**EXERCISE PROMPT:** Arrange the rows below as a Markdown table with columns No. and Line, covering everything from the line containing "Given: Open Terms & Conditions link" down to the line containing "Looking at the screenshot, I should (x=548, y=23).". Number each line and omit blank lines.

[Word and element locating data]
============
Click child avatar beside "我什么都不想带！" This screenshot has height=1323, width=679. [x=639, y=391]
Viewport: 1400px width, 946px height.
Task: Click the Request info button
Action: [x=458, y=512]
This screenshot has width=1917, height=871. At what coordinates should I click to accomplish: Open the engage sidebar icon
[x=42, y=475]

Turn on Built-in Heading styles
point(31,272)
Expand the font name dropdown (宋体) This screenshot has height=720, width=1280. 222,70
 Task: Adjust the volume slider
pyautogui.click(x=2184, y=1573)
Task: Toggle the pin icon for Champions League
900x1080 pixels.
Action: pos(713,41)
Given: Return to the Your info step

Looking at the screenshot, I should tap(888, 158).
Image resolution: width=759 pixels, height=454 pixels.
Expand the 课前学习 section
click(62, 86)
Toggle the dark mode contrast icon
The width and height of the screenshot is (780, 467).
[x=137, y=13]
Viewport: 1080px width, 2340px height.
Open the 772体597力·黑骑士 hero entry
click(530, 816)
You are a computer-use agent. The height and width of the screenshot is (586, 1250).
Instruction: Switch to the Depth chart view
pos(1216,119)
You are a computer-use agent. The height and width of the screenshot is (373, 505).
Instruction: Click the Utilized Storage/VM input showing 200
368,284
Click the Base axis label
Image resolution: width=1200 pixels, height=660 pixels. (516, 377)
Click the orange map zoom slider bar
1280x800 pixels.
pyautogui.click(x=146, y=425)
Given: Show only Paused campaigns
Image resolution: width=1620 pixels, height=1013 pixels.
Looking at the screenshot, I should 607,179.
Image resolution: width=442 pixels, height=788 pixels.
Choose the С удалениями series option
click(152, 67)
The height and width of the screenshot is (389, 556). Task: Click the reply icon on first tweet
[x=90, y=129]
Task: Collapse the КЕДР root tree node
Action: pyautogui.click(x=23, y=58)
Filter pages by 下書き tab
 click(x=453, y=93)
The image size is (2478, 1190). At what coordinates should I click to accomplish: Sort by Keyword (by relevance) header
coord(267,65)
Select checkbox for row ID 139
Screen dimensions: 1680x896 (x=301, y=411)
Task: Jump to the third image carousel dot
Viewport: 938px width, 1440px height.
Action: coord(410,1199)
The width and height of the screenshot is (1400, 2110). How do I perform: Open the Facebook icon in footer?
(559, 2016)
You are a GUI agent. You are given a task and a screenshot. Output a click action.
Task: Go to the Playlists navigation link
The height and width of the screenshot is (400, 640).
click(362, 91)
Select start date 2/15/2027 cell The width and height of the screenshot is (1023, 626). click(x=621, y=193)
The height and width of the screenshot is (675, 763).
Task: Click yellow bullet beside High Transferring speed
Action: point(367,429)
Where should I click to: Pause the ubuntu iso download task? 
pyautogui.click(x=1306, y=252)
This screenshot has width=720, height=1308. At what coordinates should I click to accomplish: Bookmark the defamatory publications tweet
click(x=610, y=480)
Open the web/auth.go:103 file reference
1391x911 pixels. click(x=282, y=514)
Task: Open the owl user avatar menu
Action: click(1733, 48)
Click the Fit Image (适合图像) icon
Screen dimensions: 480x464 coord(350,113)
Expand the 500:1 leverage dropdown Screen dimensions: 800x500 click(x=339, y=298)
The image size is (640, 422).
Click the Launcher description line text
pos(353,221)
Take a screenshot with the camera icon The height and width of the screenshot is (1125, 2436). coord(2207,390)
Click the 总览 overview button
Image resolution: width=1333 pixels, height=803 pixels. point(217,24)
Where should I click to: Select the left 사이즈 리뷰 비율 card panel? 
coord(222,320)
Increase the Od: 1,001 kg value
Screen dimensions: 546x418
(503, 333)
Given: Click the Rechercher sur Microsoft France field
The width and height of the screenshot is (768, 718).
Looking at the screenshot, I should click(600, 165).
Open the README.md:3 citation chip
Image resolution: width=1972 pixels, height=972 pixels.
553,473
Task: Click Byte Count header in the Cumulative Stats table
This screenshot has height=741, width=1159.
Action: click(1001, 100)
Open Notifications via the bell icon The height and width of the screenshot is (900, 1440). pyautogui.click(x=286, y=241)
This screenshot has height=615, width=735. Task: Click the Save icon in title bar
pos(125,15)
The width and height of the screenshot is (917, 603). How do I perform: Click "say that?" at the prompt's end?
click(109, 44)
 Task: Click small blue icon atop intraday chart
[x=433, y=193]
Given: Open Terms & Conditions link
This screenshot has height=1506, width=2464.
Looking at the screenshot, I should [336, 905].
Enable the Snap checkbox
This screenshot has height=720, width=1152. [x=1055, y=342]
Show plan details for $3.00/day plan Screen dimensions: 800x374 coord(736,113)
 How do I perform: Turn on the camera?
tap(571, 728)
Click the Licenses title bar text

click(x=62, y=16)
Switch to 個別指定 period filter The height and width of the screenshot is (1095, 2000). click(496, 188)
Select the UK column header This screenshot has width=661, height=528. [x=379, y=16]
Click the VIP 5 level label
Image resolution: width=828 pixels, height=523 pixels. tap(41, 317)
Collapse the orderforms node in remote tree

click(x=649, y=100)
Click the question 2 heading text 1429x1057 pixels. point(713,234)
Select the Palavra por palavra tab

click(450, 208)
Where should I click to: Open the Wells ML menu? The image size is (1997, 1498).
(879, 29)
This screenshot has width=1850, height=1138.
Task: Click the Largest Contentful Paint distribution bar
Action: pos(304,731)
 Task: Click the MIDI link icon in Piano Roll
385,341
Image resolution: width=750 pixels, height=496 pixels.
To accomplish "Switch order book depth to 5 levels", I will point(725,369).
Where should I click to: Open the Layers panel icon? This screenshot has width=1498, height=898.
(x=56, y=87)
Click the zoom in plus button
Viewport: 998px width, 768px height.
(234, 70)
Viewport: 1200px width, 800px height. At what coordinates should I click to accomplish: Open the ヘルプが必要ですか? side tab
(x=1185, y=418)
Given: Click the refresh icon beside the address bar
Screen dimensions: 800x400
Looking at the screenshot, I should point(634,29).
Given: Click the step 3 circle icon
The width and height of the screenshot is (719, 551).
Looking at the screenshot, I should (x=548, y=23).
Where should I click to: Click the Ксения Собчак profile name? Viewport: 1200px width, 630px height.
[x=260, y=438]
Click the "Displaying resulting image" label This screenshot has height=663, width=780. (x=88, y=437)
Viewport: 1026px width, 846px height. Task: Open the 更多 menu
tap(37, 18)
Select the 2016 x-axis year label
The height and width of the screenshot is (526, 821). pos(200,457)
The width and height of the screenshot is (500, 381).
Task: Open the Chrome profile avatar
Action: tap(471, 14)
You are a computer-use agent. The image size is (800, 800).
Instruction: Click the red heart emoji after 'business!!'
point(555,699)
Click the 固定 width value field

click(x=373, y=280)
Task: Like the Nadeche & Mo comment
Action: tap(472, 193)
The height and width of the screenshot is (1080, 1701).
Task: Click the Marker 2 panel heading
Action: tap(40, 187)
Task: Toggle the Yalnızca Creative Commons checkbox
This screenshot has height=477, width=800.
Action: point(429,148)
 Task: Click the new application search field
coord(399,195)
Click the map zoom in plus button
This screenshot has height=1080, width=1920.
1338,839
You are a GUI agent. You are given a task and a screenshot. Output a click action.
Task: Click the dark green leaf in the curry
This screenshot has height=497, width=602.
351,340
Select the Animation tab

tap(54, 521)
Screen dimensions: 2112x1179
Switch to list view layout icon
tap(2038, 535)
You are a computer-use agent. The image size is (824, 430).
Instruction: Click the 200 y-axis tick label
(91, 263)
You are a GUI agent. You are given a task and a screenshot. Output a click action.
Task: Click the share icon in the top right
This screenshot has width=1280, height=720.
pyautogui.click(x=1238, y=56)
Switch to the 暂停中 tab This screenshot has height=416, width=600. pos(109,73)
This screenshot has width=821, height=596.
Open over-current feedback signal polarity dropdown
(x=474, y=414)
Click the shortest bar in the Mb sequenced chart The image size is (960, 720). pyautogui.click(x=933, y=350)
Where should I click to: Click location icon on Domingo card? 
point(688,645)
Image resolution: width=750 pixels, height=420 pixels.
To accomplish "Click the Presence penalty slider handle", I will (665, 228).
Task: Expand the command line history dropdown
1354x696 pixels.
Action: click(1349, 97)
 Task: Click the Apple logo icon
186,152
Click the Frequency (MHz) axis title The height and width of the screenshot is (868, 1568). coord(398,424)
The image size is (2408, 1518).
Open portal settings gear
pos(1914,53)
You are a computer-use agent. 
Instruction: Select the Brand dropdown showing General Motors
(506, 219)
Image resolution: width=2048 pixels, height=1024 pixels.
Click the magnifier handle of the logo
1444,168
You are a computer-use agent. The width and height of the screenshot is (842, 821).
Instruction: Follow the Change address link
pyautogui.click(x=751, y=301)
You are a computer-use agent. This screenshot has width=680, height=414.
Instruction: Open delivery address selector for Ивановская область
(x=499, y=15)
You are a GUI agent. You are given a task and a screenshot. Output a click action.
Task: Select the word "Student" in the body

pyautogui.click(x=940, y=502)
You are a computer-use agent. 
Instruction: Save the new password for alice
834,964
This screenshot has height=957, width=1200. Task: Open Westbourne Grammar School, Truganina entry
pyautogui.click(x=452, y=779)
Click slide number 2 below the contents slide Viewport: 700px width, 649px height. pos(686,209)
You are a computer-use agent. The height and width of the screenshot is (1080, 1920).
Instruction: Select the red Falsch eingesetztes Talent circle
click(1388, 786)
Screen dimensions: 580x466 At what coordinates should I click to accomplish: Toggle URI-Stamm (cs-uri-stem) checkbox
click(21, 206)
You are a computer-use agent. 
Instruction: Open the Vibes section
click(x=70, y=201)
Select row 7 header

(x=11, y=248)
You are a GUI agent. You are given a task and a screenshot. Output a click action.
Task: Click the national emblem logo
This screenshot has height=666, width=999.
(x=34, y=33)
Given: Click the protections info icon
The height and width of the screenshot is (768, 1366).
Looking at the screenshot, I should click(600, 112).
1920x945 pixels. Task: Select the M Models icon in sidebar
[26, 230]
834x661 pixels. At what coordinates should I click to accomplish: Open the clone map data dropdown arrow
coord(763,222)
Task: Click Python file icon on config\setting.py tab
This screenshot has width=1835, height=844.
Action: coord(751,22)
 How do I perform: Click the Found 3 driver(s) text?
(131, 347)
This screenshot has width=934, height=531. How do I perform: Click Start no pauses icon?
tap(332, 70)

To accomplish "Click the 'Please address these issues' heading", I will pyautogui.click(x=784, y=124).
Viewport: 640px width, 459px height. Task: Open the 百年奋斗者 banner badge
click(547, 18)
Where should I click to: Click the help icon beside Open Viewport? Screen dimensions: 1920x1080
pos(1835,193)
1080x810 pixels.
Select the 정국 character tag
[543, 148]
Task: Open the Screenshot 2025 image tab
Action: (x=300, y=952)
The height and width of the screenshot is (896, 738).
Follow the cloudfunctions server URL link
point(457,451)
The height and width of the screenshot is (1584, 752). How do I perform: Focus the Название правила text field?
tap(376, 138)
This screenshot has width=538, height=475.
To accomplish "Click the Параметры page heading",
============
**FINAL RESULT:**
| No. | Line |
|---|---|
| 1 | Given: Open Terms & Conditions link |
| 2 | This screenshot has height=1506, width=2464. |
| 3 | Looking at the screenshot, I should [336, 905]. |
| 4 | Enable the Snap checkbox |
| 5 | This screenshot has height=720, width=1152. [x=1055, y=342] |
| 6 | Show plan details for $3.00/day plan Screen dimensions: 800x374 coord(736,113) |
| 7 |  How do I perform: Turn on the camera? |
| 8 | tap(571, 728) |
| 9 | Click the Licenses title bar text |
| 10 | click(x=62, y=16) |
| 11 | Switch to 個別指定 period filter The height and width of the screenshot is (1095, 2000). click(496, 188) |
| 12 | Select the UK column header This screenshot has width=661, height=528. [x=379, y=16] |
| 13 | Click the VIP 5 level label |
| 14 | Image resolution: width=828 pixels, height=523 pixels. tap(41, 317) |
| 15 | Collapse the orderforms node in remote tree |
| 16 | click(x=649, y=100) |
| 17 | Click the question 2 heading text 1429x1057 pixels. point(713,234) |
| 18 | Select the Palavra por palavra tab |
| 19 | click(450, 208) |
| 20 | Where should I click to: Open the Wells ML menu? The image size is (1997, 1498). |
| 21 | (879, 29) |
| 22 | This screenshot has width=1850, height=1138. |
| 23 | Task: Click the Largest Contentful Paint distribution bar |
| 24 | Action: pos(304,731) |
| 25 |  Task: Click the MIDI link icon in Piano Roll |
| 26 | 385,341 |
| 27 | Image resolution: width=750 pixels, height=496 pixels. |
| 28 | To accomplish "Switch order book depth to 5 levels", I will point(725,369). |
| 29 | Where should I click to: Open the Layers panel icon? This screenshot has width=1498, height=898. |
| 30 | (x=56, y=87) |
| 31 | Click the zoom in plus button |
| 32 | Viewport: 998px width, 768px height. |
| 33 | (234, 70) |
| 34 | Viewport: 1200px width, 800px height. At what coordinates should I click to accomplish: Open the ヘルプが必要ですか? side tab |
| 35 | (x=1185, y=418) |
| 36 | Given: Click the refresh icon beside the address bar |
| 37 | Screen dimensions: 800x400 |
| 38 | Looking at the screenshot, I should point(634,29). |
| 39 | Given: Click the step 3 circle icon |
| 40 | The width and height of the screenshot is (719, 551). |
| 41 | Looking at the screenshot, I should (x=548, y=23). |